From the data below, copy exactly the lines that lie between the one holding "You are a computer-use" and the one holding "Instruction: Expand the", including both, and nothing more.

> _The data_:
::::::::::

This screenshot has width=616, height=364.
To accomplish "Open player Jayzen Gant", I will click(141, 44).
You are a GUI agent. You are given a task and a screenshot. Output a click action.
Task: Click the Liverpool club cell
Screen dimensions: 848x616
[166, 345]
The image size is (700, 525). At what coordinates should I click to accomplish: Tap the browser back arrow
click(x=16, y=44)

::::::::::

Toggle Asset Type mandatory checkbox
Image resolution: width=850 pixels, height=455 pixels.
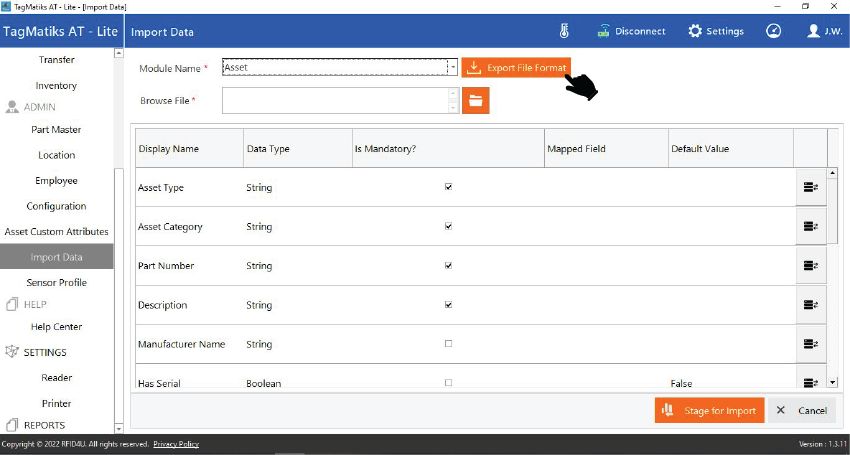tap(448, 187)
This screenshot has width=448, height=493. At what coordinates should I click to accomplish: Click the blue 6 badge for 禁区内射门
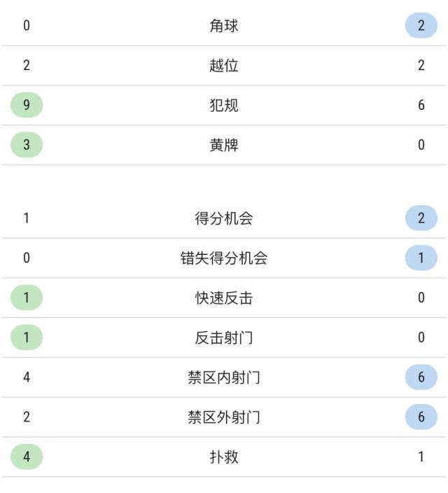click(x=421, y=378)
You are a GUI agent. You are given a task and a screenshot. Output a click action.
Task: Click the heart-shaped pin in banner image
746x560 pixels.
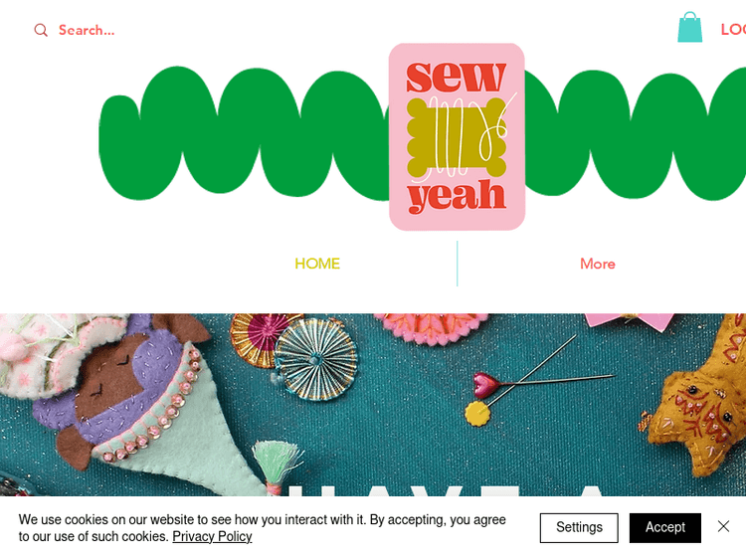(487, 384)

::::::::::

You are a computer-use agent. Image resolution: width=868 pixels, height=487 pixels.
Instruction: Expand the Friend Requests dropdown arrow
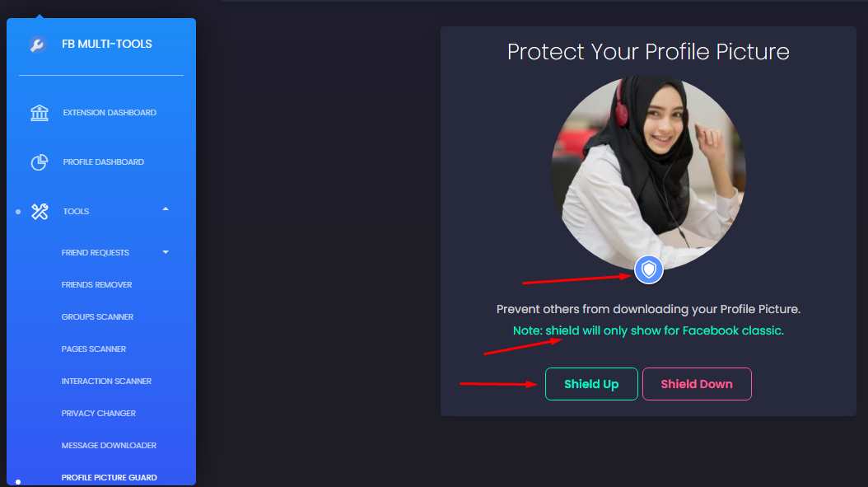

::::::::::

> _Your response_:
You are a computer-use agent. Image resolution: width=868 pixels, height=487 pixels.
Instruction: Expand the Friend Requests dropdown arrow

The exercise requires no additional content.